=== Work to be completed ===
Needed from the entries below: every line that holds the word "computer".

▬▬▬

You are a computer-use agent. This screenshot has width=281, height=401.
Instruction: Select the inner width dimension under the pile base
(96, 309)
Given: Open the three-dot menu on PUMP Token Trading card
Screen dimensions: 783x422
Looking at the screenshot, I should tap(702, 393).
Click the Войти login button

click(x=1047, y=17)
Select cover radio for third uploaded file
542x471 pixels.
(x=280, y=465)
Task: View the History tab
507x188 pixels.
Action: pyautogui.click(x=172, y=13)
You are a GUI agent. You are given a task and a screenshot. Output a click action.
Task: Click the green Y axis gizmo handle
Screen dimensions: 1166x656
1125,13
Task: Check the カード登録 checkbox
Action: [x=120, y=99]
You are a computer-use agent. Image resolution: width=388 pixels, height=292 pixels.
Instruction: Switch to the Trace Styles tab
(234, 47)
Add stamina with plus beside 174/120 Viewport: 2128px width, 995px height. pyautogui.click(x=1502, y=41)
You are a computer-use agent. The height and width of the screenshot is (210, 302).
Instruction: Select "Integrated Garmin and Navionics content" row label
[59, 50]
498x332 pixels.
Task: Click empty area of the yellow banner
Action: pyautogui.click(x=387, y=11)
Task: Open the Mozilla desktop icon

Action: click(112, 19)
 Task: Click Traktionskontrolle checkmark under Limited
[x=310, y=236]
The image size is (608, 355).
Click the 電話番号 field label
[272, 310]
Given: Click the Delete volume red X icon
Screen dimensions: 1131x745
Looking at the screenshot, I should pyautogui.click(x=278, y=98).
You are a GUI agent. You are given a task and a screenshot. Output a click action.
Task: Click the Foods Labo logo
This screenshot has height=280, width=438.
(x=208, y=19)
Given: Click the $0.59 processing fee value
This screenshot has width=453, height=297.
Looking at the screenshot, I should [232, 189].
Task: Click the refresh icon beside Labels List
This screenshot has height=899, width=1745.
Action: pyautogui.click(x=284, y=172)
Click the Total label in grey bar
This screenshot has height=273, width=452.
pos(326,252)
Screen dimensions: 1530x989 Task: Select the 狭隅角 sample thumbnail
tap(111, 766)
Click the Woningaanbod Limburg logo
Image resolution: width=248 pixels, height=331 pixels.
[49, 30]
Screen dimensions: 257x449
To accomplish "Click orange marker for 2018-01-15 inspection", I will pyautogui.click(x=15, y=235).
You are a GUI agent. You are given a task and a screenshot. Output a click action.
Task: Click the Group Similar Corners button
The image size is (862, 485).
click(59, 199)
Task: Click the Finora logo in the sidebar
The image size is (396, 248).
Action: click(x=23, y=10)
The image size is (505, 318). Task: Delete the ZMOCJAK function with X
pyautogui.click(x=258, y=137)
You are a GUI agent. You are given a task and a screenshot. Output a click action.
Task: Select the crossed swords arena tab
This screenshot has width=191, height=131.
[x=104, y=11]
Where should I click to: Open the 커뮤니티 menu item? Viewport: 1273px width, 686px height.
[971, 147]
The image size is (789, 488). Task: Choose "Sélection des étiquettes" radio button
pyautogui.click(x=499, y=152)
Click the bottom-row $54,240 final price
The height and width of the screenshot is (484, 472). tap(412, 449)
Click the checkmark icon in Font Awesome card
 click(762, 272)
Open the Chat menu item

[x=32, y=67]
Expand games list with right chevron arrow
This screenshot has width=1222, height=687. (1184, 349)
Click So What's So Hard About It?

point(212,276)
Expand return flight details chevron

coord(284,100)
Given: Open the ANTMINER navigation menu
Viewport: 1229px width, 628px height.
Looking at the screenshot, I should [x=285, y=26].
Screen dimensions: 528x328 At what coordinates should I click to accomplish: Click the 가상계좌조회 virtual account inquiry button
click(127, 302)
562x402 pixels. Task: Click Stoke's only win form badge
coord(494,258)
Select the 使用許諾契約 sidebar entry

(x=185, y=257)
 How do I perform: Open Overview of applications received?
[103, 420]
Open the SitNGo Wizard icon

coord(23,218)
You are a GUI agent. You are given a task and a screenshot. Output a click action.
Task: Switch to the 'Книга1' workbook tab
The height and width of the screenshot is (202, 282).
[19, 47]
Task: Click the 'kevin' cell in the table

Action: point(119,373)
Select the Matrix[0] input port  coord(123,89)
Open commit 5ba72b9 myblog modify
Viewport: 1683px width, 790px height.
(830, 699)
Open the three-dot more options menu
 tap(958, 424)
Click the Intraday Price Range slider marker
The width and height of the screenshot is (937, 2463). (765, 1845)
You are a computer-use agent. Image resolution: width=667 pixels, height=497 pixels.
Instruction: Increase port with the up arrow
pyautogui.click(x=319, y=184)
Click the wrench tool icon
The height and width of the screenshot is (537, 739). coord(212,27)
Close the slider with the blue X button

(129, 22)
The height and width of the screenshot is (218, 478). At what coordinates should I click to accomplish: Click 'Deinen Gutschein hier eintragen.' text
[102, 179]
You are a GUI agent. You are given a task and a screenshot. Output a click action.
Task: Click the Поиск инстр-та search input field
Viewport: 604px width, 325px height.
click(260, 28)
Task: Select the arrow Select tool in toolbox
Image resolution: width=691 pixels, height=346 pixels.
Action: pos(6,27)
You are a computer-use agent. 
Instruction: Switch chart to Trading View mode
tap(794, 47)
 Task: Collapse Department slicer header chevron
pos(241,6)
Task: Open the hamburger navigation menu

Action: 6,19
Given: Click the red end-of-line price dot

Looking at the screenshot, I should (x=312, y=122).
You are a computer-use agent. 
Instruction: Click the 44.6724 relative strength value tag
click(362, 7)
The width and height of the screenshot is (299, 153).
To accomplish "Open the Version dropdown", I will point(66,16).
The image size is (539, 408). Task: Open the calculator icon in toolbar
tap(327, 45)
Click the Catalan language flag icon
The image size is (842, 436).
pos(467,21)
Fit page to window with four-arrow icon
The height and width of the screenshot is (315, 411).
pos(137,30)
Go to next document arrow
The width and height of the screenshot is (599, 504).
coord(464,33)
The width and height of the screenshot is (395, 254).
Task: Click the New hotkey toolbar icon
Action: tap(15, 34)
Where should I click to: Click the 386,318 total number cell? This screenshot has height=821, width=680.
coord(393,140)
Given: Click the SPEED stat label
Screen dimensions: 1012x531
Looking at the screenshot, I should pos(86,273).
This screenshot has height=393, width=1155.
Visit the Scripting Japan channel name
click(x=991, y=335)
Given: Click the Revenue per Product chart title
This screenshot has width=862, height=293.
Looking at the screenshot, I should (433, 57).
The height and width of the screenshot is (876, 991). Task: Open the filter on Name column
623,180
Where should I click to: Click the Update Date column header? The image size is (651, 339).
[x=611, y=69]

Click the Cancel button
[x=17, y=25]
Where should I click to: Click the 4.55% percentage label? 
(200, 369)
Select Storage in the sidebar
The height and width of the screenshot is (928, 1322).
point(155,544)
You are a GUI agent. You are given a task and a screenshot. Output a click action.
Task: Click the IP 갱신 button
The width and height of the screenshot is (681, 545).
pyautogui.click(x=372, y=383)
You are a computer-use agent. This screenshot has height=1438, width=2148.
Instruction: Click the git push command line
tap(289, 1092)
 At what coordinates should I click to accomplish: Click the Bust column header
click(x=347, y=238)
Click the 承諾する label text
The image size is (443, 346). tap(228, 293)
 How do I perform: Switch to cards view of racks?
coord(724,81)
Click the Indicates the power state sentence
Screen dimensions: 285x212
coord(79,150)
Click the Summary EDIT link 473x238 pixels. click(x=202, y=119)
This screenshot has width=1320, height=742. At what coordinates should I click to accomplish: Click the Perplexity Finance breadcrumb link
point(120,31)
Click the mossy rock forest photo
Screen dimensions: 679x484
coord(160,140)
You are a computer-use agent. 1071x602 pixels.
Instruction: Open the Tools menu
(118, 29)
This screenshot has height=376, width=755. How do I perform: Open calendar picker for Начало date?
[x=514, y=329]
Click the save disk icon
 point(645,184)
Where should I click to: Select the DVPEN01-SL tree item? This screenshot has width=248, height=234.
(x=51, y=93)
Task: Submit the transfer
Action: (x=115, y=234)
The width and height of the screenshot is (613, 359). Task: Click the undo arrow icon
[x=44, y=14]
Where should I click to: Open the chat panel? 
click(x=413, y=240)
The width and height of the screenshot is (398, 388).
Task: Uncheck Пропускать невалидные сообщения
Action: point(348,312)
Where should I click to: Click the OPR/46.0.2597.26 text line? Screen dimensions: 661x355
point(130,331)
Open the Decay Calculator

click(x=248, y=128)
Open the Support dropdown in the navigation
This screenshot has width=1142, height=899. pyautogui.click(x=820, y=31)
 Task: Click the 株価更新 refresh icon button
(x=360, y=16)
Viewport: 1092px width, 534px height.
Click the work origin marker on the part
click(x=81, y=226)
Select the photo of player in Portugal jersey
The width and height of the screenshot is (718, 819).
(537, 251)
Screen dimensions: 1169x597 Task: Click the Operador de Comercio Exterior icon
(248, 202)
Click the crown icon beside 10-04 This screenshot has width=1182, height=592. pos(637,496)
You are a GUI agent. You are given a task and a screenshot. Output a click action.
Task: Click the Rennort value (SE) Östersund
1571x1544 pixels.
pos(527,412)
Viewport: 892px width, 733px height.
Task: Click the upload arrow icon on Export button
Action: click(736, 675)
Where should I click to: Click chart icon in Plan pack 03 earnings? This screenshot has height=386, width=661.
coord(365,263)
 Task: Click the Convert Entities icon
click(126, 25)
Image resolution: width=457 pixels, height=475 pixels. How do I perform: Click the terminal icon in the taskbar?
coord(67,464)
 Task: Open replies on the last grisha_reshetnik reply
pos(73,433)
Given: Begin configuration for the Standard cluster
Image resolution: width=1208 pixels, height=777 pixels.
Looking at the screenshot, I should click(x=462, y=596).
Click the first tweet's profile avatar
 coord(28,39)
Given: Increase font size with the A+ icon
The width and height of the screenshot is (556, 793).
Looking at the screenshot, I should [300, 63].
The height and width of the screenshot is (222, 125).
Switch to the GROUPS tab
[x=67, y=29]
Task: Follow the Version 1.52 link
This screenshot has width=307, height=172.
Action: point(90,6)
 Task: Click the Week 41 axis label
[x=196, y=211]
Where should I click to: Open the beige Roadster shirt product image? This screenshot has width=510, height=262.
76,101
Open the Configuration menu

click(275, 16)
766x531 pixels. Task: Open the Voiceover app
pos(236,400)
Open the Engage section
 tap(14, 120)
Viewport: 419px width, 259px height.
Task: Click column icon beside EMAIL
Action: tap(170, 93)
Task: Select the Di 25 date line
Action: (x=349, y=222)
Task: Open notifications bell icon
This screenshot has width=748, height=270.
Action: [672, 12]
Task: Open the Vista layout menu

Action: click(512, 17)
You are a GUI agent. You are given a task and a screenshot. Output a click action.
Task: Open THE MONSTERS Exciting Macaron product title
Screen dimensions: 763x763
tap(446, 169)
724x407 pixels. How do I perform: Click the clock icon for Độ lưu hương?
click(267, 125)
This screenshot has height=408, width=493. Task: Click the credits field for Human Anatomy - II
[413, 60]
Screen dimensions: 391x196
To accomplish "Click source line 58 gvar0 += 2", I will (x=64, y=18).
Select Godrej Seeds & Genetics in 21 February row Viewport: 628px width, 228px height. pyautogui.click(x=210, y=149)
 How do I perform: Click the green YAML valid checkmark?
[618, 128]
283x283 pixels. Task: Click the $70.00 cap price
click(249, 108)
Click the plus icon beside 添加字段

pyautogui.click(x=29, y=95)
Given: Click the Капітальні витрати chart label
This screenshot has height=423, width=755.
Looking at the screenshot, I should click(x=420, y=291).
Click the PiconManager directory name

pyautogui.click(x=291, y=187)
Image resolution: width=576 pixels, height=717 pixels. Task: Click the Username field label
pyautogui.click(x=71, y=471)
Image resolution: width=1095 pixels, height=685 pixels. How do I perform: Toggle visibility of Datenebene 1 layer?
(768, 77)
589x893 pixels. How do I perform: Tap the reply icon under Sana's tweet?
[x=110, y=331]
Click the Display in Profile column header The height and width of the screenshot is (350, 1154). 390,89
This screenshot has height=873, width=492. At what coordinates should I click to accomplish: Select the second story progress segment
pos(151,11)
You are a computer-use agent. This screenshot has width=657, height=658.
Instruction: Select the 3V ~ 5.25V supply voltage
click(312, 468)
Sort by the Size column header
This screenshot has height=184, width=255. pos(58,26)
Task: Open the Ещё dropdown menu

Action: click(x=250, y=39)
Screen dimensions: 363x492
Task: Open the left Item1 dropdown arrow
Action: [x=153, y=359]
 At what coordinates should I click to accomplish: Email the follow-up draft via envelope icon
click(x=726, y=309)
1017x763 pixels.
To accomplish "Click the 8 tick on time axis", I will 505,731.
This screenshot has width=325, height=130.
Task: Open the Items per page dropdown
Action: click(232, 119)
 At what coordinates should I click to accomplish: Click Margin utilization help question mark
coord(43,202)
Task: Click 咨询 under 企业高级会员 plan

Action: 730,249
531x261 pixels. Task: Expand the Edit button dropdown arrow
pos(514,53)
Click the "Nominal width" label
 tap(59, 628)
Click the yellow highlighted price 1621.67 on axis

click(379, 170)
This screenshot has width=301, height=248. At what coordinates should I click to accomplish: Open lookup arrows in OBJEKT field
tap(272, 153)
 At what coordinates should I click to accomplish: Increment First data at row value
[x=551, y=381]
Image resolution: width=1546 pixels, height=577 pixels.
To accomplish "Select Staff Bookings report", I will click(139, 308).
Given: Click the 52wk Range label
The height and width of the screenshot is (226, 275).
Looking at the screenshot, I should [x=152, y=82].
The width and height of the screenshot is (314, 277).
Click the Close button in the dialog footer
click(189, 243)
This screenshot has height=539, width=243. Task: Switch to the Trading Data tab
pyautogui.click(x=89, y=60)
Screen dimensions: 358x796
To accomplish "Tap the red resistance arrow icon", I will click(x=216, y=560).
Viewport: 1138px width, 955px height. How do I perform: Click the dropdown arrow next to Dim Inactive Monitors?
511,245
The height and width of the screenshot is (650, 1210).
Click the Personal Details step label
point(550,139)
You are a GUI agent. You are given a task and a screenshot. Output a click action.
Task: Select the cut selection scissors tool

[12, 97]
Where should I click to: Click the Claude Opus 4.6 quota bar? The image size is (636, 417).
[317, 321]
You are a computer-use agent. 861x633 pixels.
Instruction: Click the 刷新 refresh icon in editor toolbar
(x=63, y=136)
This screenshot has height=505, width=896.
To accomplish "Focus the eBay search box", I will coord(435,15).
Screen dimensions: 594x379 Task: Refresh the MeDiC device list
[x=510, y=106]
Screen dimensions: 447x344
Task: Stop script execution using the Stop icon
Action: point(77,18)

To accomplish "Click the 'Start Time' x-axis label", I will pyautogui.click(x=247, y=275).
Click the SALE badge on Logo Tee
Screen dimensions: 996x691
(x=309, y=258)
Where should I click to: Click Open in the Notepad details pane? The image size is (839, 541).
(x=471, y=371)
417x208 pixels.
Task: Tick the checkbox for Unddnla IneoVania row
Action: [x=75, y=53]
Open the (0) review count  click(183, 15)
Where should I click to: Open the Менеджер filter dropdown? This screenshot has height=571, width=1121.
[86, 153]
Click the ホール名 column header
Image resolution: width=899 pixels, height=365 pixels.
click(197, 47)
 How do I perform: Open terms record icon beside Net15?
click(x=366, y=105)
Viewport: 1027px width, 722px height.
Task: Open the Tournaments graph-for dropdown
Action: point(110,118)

▬▬▬

=== Exercise solution ===
You are a computer-use agent. This screenshot has width=281, height=401.
You are a computer-use agent. Image resolution: width=388 pixels, height=292 pixels.
You are a computer-use agent. The height and width of the screenshot is (210, 302).
You are a computer-use agent. Image resolution: width=667 pixels, height=497 pixels.
You are a computer-use agent. 
You are a computer-use agent. 
You are a computer-use agent. This screenshot has height=1438, width=2148.
You are a computer-use agent. 1071x602 pixels.
You are a computer-use agent. This screenshot has width=657, height=658.
You are a computer-use agent. 861x633 pixels.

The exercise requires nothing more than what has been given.